ISSN: 1391 - 0531
Sunday November 4, 2007
Vol. 42 - No 23
Financial Times  

Golden rules to evaluate the budget

It is Halloween time in the jungle and the weirdest animals gather for their annual retreat prior to the jungle budget presentation. The media asses use this opportunity to seek the views of sucker footed bats of the treasury, star nosed moles of the central bank, vampire bats of the tax department, business chamber aye-ayes, business sloth, economists’ tapirs, hagfish expert professionals, and proboscis monkey civil society leaders. Their comments and critique are sought before and after the budget presentation. The animal associations raise funds by holding pre and post budget seminars.

There are no agreed rules or guidelines governing these comments and critique. Connections, patronage, degree of dependence, network needs, affiliations by party colours, competency, the straightness of the back bone, the level of independence and the commitment to stakeholders are the drivers of any critique or the lack of it.
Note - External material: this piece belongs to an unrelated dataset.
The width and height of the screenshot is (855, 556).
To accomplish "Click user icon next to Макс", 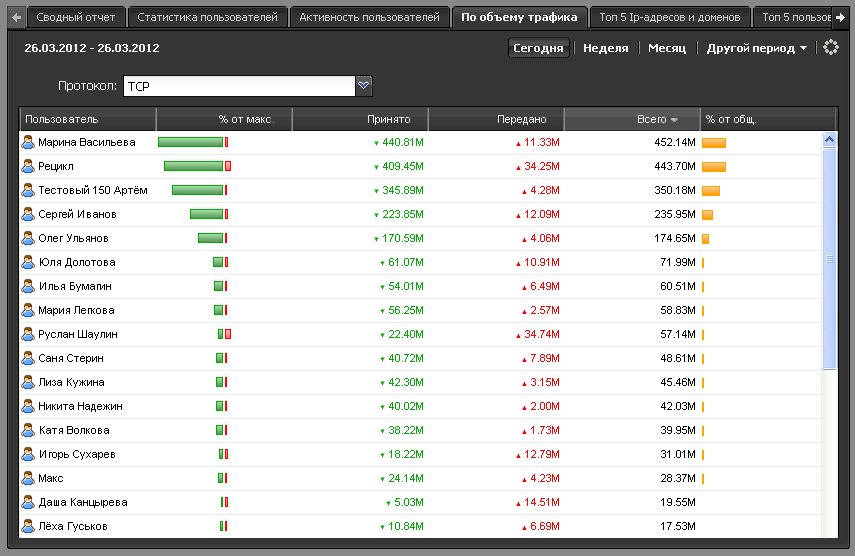I will pyautogui.click(x=28, y=478).
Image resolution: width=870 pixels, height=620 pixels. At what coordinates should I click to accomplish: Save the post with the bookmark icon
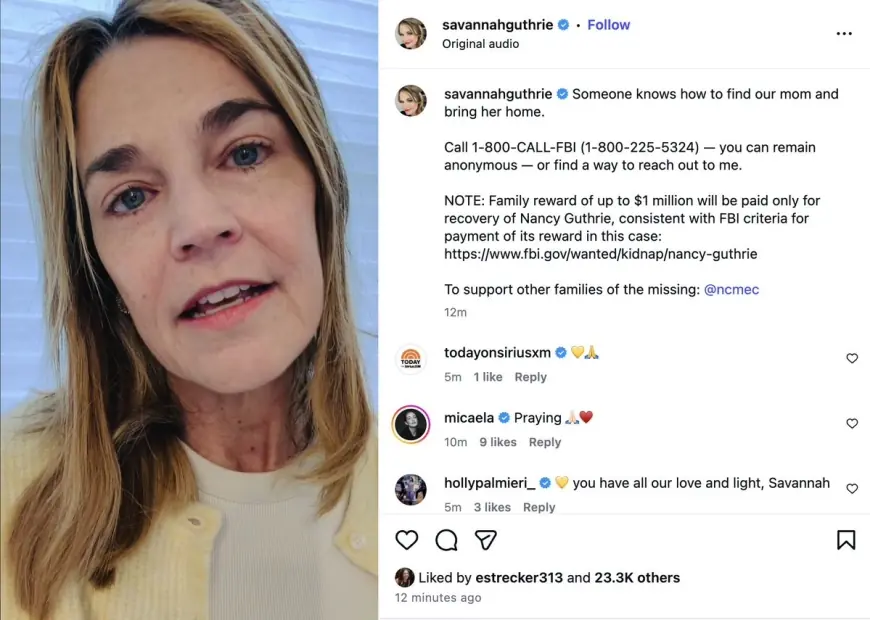pyautogui.click(x=845, y=540)
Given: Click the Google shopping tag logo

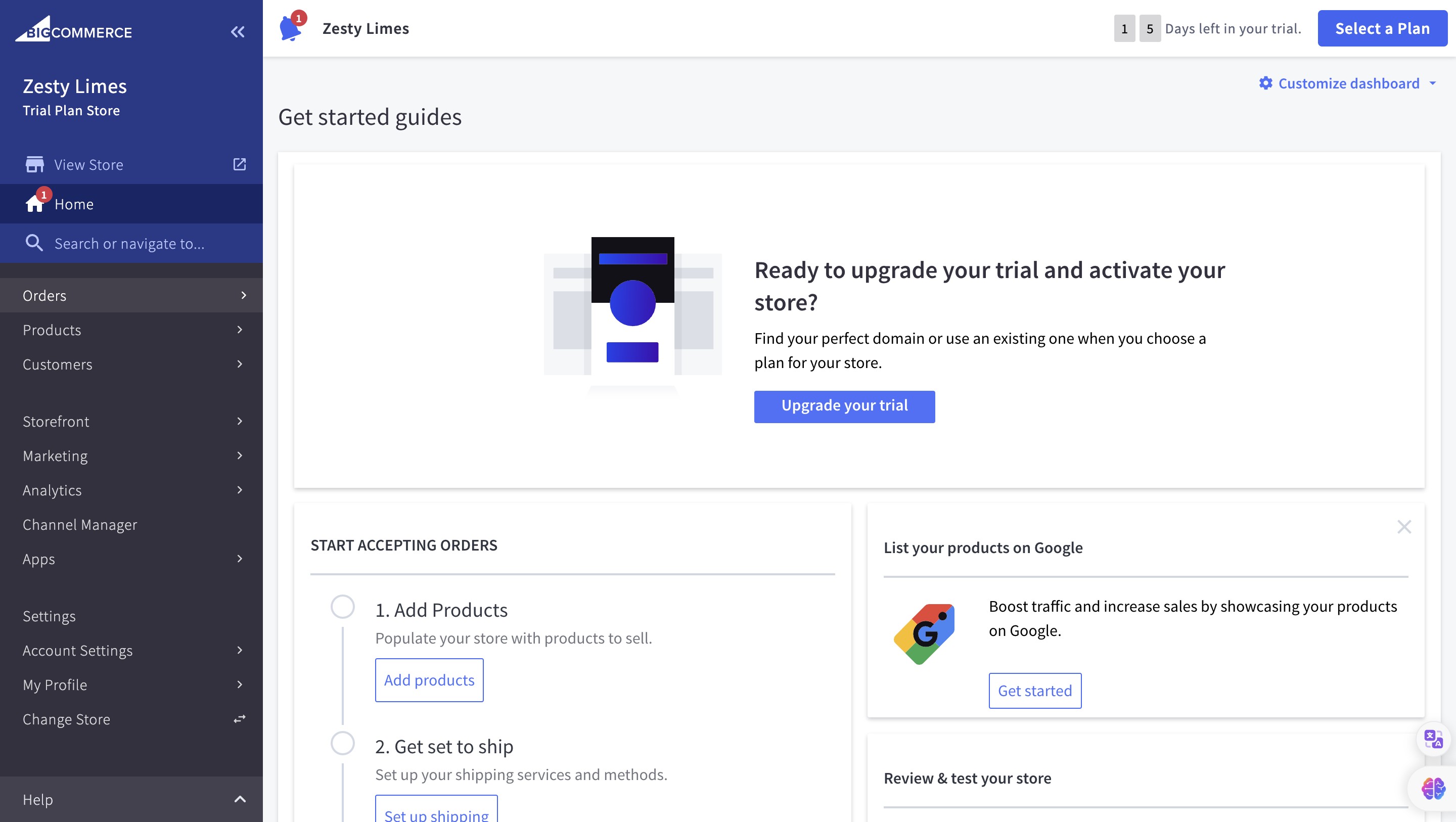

The Wise Old Owl was asked as to “what the budget should bring out, predicted outcomes and to set out guidelines for evaluation and this was WOO’s response.
The budget should deliver the following outcomes --

1. Encourage growth and investment within a peaceful, law and order maintained external environment, where justice, good governance and the support of the international community prevail; assure effective macro economic management to realize stable exchange rates; reasonable levels of inflation and real interest rates; prioritized optimum spends on physical infrastructure improvements, human capital development, health and poverty alleviation;

encourage long term investments in regions with income disparities; an effective, wide and simple to administer tax system that taxes more those best able to contribute;

curtailment of waste, corruption and unproductive spends and subsidies; establish network alliances to effectively tap into the growing economic, trade, investment and social development in the region led by India; establishes an appropriate long term policy framework towards realizing a vision for the nation and its people and making Sri Lanka a safe and easy to do business destination,

2.The budget may be attractively decorated and covered with sweet icing, resembling the above outcomes, but will cleverly hide the long term implications and bitter pills inside. In the short term the proposals will even fail to address effectively macro management and good governance needs, in the context of the challenges facing the government with;
* a budget to balance
* a budget debate to win a war
* allocation of goodies to give away for short term popularity
* politicians and supporters to please
* large infrastructure commitments to fit personal agendas
* not bound by donor conditionality
* an opposition to be outdone
* an internationally negative economic environment
* an acceptable package to settle the ethnic conflict
* meeting international, Indian and local aspirations
* human rights issues to be neutralized

3. Guidelines for evaluation and critique include;

* Validate the overall directions established by the budget in supporting the desired outcomes
* Is the budget a statement of action and not a mere policy statement? Is it comprehensive, transparent and accountable? Does it set concrete, quantifiable proposals with supportive action plans, definitive time lines and accountability? Will it ensure fiscal transparency and good governance, and promote high quality sustainable growth?
Are the following clearly specified?
- Macro Economic Framework
- Fiscal Policy Objectives
- Rationale behind the Objectives
- Key Assumptions in compiling the Budget
- Impact of the key assumptions
- Previous year’s budget and corresponding actual figures
- Latest estimates of current budget
- Forecasts for the balance part of the year
- Financial commitments and the progress in relation to thrust sectors of the economy, and major infrastructure projects,
- Contingency liabilities of the government, including deferred payment commitments, unfunded pension liabilities,
- Compare the budgeted revenue and expenses (capital and recurrent) and other key macro variables projected in 2006 and 2007 including current account, balance of payments, debt, deficit financing with actual and estimated outturns, variances, and critique the long term impact
- Validate the long term justification of the resource allocations budgeted for 2008
- Validate the long term implications of current account deficits, balance of payments and deficit financing
- Disaggregate growth by regions
- Validate for ethnic sensitivity
- Identify wasteful expenses
- Predict the likely outcomes if previous trends repeat in 2008
- Review risks and sensitivity to changes in critical assumptions
- Likely impact of blanket approval to substitute vote heads
- Impact of deficits and financing off balance sheet commitments eg. CPC and CEB
- Are the three year projections realistic and rationale or merely an arithmetic projection?
Take note the supermen, super brands, and super fence sitters! At least this time round think before you leap in with your response critique!